TIJUANA, MEXICO (CNN) - There are thousands of people living near the fence between the United States and Mexico, and unwanted by both countries.

The area known as 'El Bordo,' located just outside of the Tijuana city limits, is where Mexican police say squatters are breaking the law by making a horrible place their home.

In one week, Miguel Valdez went from an American life to a life he never imagined.

Dragging everything he owns through his new home - the Tijuana river channel.

Valdez does not know English well, and he is not an illegal immigrant.

His parents crossed the border to the U.S. illegally, bringing him along when he was four.

Valdez got a green card, a college degree and a job as a computer programmer in Los Angeles.

So how did he end up in El Bordo? 

As an adult, he didn't get his U.S. citizenship. So when he was arrested for drugs and illegal possession of a gun, the government could, and did, legally revoke his green card and deport him.

Now he has no money, no Mexican friends or family, and no identification for either country.

The border fence can be seen from what they call El Bordo, though you might call it hell on earth.

Those who dot this canal call it purgatory.

The border's purgatory, a place without religion, order and in many cases, hope.

They were ejected by the U.S., and are unwelcome in Mexico.

Stateless and stuck between the two countries.

 There are no official figures of how many people live here but advocates estimate around 4,000. And most, they say, are deportees.

Coping as best they can, says Fernando Miranda.

He's draining water out his house. It's a hole he's built within the canal's rotting debris.

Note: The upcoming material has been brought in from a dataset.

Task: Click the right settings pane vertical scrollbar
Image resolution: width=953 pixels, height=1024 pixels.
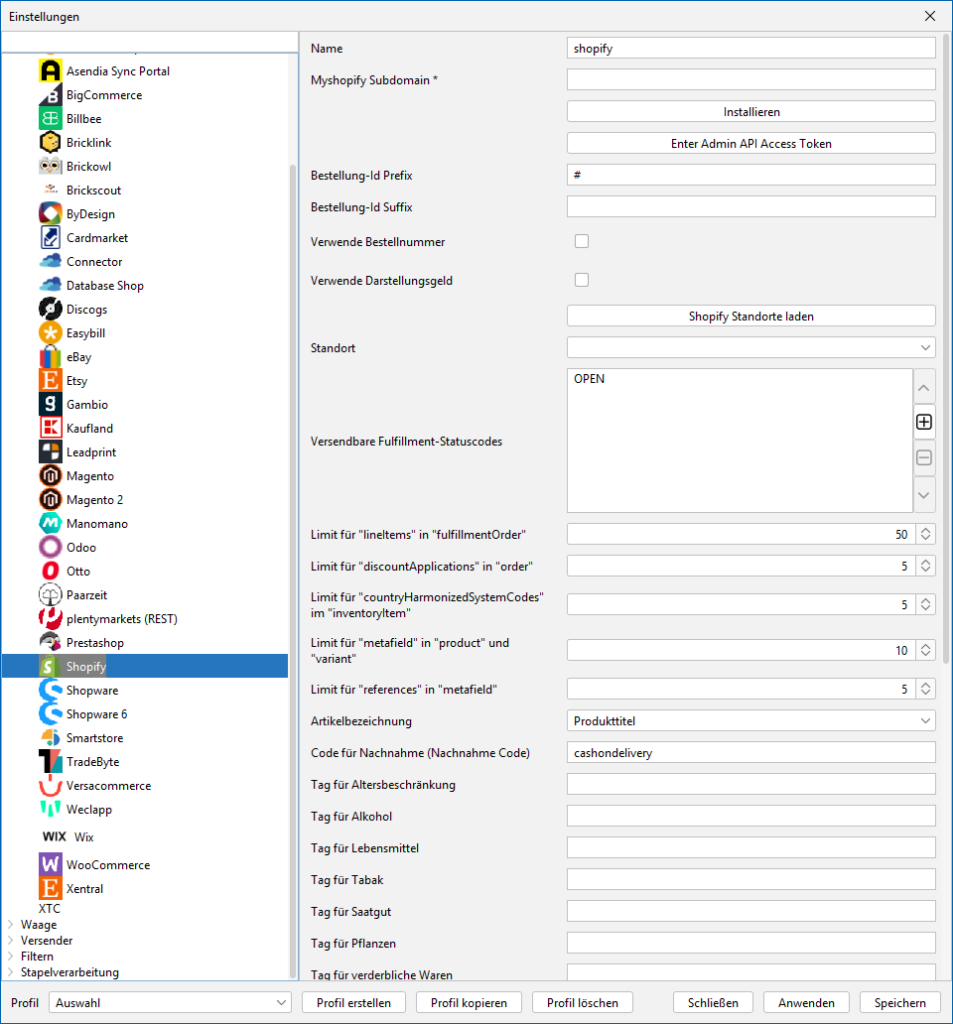Action: point(946,350)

He used his construction skills from working 25 years in Silicon Valley's housing industry to build a solid hut made out of debris.

It's as close as he can be to his four children on the other side of the border.

The undocumented worker was deported nearly three years ago after a traffic stop.

He had no U.S. passport and no Mexican identification.

He was deported with nothing but the clothes he wore. He says no one will hire him for a real job in Mexico.

He says Mexicans discriminate against deportees like him because he lived in the U.S. for decades.

His home is purposely hard to see because the Tijuana police constantly harass him and everyone else in El Bordo.

Officers driving through the canal would not talk.

But they have openly called the deportees criminals, and a public health threat to Tijuana.

It's a no man's land.

Hector Barajas, a deportee, is also a U.S. Army veteran of the 82nd Airborne.

Barajas says he was honorably discharged, but he openly admits he's not an angel.

He was arrested for shooting an illegal firearm - that's a felony.

His green card was revoked and it's taken him years to get back on his feet in Mexico, a place he left as a young child.

"When you get here, you come with nothing," he said. "So you probably spent four or five days in a detention. You haven't shaved. You don't have money to buy a shaving kit or whatever. You look like you're homeless. That's what happens."

There are a lot of American people here.

They may feel like American people, but they're not American.

And that's the frustration, they are trapped in a place both governments want to forget.